イスラム戦線について

 

メモ程度ですが、イスラム戦線についての記事を2つ拾い読みしたいと思います。どちらも数日前にイスラム戦線を率いる司令官と指揮官が殺害された内容について書かれています。僕が今年の5月に従軍していた組織はムジャヒディーン軍ですが、頻繁にイスラム戦線の部隊とも顔を合わせました。一度、日帰りでイスラム戦線に連れられてアレッポを案内してもらったこともありました。ただし、彼らの旧組織は「スクール・アッシャーム」の構成員でした。

無数の反体制派組織が存在するシリアでは頻繁に合従連衡が行われます。その一つがイスラム戦線になります。2013年11月に結成されました。wikiを見ると、7つの組織で構成されています。

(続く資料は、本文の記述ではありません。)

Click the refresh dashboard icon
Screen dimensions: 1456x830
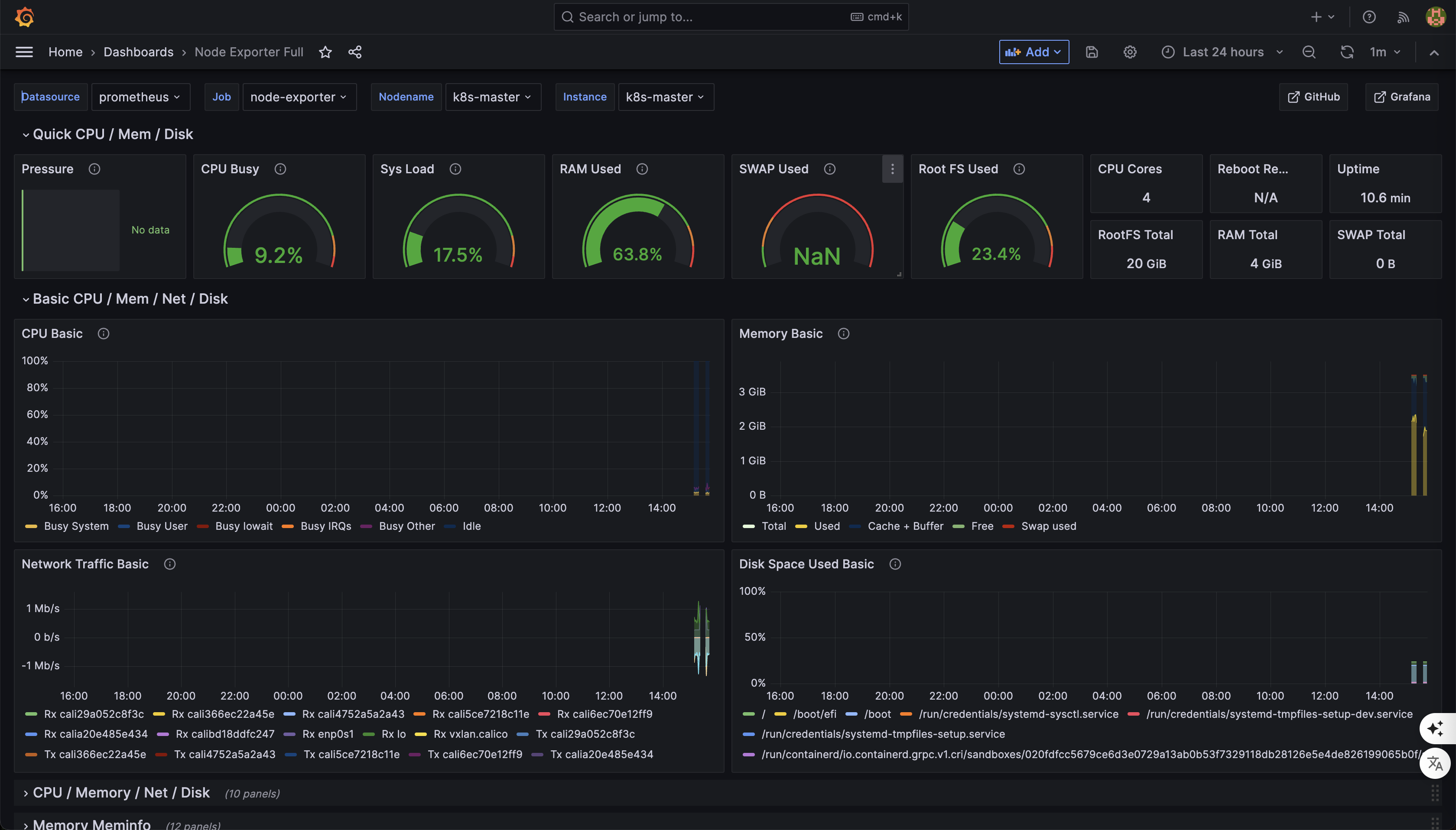pyautogui.click(x=1346, y=52)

中でも強大な力を誇るのがタウヒード旅団とアハラール・アッシャームでしょう。

事件が発生したのは9月2日、イドリブ県でアハラール・アッシャームのトップが密かに作戦会議を開いていました。そこで爆発が起きました。この爆発が自爆テロだったり、車爆弾だったり、政府軍による空爆、化学兵器など憶測が飛んでいます。どうやら政府軍が発射したミサイルが武器庫に引火し、煙が会議が開かれていた地下に流れ込み窒息死したのではという見解がもっともらしいです。少なくとも45名が命を落としていますが、その中で重要メンバーが数人含まれています。

Hassan Abboud、彼はアハラール・アッシャームの司令官でありイスラム戦線に政治部門のトップです。その他にも軍事部門、作戦部門、シャリーア委員会のトップなど重要人物が多数殺害されました。事件が発生した翌日には新しい司令官と欠如した部門のトップが選任されました。

アハラール・アッシャームはアルカイダと近い関係と言われています。しかし、ヌスラ戦線のように欧米からテロ組織に指定されていません。ヌスラ戦線とイスラム国の仲裁にも乗り出した過去がありますが、今年の2月にHassan Abboudの前任者であるAbu Khaled al-Suriがイスラム国の自爆テロで殺害され、現在はイスラム国と対立する中心軸としてアハラール・アッシャームは存在しています。

今回、アハラール・アッシャームの中心的な役割を担う人物の喪失は組織の運営に大きな支障をきたすことは明らかでしょう。Hassan Abboudはその人柄と豊富な知識から組織内部だけでなく、外部の反体制派組織からも慕われていました。後任の Abu Jabbarにはそれほどの求心力はありません。イスラム戦線を構成する組織のまとめ役が不在している今、内部分裂の危機にさらされる可能性は否定できません。アサド政権だけでなく、イスラム国にとっても今回の一件は今後の展開に有利に働くでしょう。